Write out the rows below word for word, starting with the first row and going on through the line that contains "date-label: 05 is", with both ends included.

*Data listing:*

- - - - - - -

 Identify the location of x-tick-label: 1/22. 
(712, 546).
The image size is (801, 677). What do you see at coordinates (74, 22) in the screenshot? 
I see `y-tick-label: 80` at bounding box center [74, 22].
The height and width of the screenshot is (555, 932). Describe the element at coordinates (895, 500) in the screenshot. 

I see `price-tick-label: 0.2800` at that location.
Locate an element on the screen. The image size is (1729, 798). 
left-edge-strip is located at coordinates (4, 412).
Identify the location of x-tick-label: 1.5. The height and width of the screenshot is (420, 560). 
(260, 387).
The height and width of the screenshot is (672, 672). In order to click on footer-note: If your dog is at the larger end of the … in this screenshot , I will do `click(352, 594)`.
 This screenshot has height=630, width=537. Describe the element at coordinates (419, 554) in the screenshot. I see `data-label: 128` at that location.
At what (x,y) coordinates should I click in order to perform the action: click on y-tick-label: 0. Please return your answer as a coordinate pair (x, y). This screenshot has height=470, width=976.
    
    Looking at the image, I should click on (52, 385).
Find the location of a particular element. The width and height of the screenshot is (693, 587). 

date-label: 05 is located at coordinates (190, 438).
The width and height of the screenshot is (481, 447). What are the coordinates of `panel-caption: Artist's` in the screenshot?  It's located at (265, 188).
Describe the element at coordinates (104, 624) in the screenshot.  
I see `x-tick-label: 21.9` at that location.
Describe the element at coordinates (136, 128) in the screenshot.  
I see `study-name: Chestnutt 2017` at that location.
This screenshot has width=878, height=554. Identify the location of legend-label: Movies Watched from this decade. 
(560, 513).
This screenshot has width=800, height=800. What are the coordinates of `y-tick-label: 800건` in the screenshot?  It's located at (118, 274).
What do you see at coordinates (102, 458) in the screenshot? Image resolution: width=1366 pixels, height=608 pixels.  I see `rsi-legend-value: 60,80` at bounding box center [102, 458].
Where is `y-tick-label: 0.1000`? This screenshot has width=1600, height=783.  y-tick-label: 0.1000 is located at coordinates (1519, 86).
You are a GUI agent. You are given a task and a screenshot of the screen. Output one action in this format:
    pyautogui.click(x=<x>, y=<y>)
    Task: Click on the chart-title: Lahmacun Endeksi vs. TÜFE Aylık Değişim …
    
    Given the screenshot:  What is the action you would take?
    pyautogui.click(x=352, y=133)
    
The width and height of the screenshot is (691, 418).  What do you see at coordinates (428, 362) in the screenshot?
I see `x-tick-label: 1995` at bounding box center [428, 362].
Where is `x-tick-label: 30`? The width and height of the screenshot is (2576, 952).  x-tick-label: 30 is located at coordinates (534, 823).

- - - - - - -

*Result of this task:*
 Identify the location of x-tick-label: 1/22. 
(712, 546).
The image size is (801, 677). What do you see at coordinates (74, 22) in the screenshot? 
I see `y-tick-label: 80` at bounding box center [74, 22].
The height and width of the screenshot is (555, 932). Describe the element at coordinates (895, 500) in the screenshot. 

I see `price-tick-label: 0.2800` at that location.
Locate an element on the screen. The image size is (1729, 798). 
left-edge-strip is located at coordinates (4, 412).
Identify the location of x-tick-label: 1.5. The height and width of the screenshot is (420, 560). 
(260, 387).
The height and width of the screenshot is (672, 672). In order to click on footer-note: If your dog is at the larger end of the … in this screenshot , I will do `click(352, 594)`.
 This screenshot has height=630, width=537. Describe the element at coordinates (419, 554) in the screenshot. I see `data-label: 128` at that location.
At what (x,y) coordinates should I click in order to perform the action: click on y-tick-label: 0. Please return your answer as a coordinate pair (x, y). This screenshot has height=470, width=976.
    
    Looking at the image, I should click on (52, 385).
Find the location of a particular element. The width and height of the screenshot is (693, 587). 

date-label: 05 is located at coordinates (190, 438).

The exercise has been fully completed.